It’s a strange world we’re living in these days.
Gas at the pump is below $1 a gallon since who knows when. A local romance author has published a cookbook. And state government officials are fighting over how to spend federal money.
OK, so the last one’s not so strange. But here are some details on each.
It’s possible you haven’t filled your car’s gas tank in a few weeks or longer. Even still, you’ve probably heard: You could buy a cheap cup of coffee, a razor, an iTunes song or a gallon of gas for under a buck.
I saw cars lining up to get 94-cent gas the other day at my neighborhood fueling station. That matched the lowest price in the state on April 27, according to fuel tracking firm GasBuddy LLC.
The story’s a bit different statewide. The average price at the pump that day was $1.38 a gallon, according to GasBuddy. That still beats the national average of $1.74 a gallon on April 27. When would you guess the last time gas in Missouri was this cheap?
Scrolling through GasBuddy’s records, I found the answer. It was 2016. In February that year the statewide average also rang in at $1.38 per gallon.
It wasn’t all that long ago Missourians were paying nearly $4 a gallon. That was back in 2008.
With gas as low as it is now, my 14-year-old son even took notice as we drove by the station. In his youthful wisdom, he suggested I stock up. You know, “Get some extra gas cans, dad.” Until we did the math on those unnecessary expenses for the fuel storage plan. Still, I like the way he thinks.

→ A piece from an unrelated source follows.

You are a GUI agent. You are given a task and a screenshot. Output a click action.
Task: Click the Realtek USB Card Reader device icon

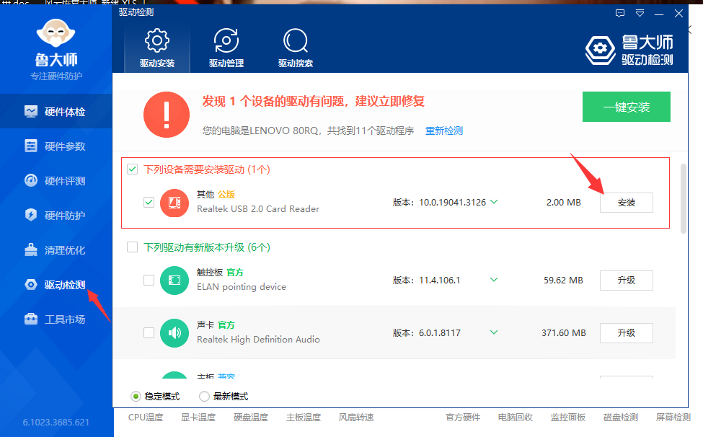174,203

The next day, gas prices in Springfield did rise a bit. But I’ll take $1.17 a gallon any day.
Just one thing: Where am I going to go?
If your office staff is like ours at Springfield Business Journal, you’ve exchanged some cooking recipes and ideas while we’ve all been working from home. I’ve noticed working on our craft in the kitchen has become an outlet for some lately.
Right on cue, Springfield-based novelist Beth Carter put together “The Quarantine Cookbook.”

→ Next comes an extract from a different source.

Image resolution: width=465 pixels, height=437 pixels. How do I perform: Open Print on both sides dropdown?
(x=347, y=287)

Carter is known for writing romance novels. So, it’s a bit of a break from her norm but not that far off, right? Among the nearly 200 recipes, the cookbook has a section for five-ingredient dishes, vegetarian meals and comfort food. Who couldn’t use a little comfort food right now?
Check Amazon for e-book ($4) and paperback ($9) copies. Carter says she’s donating proceeds to Tunnel2Towers, which provides housing for fallen COVID-19 health care workers and first responders with young children. Her real motivation for the fundraiser cookbook: Her brother is a flight nurse for Mercy.
Metropolitan Grill might have done one better.
While Springfield restaurants can’t have dine-in guests, chef Pat Duran and his team created a way for its fine dining to be prepared in their customers’ kitchens. It’s a contest called the Quarantine Cook-off Challenge. Participants buy a Date Night Dream Box complete with the ingredients to prepare a special meal at home, and once complete, they post pictures and videos of their creations. Winners are announced on the restaurant’s Facebook page.
Congrats to the first-round winners Jonathan and Audrey Garard of Grooms Office Environments. By the way, they received a dinner for 10 at Metro Grill, where Duran will recreate the dish. Another congrats to Duran for the creative way to drum up restaurant business in challenging times.
The state auditor’s office and the governor’s office appear to be butting heads over the federal stimulus funds awarded to Missouri.
Here’s the deal: Auditor Nicole Galloway is attempting to track the state’s spending of COVID-19 relief funding, but she says Gov. Mike Parson is not cooperating to the fullest extent. Galloway in early April requested seven items of “basic information” from state departments on how those offices planned to spend the money, and she claims the only response was a letter on April 22 from Parson’s office that didn’t answer her questions.
The letters are posted to Auditor.Mo.gov.
The reply from Parson’s office says Galloway’s requests extend beyond her constitutional powers.
“We are unable to divert substantial resources during this time of state emergency to respond to your office’s extra-constitutional investigation,” the letter from the governor’s office reads.
It goes on to point Galloway to the Office of Administration’s creation of 15 funds to track the receipt and expenditure of the federal funds. And it refers the auditor to ongoing memoranda issued to state agencies that may answer her financial questions.
“Given your access to the SAM II Financial system, your office is likely quite aware of the creation of these funds,” the letter says. “This system gives your office the opportunity to review state expenditures, from these funds or any other fund, at any time.”
This fight’s not over. Maybe it’s just a prelude to their run for governor later this year.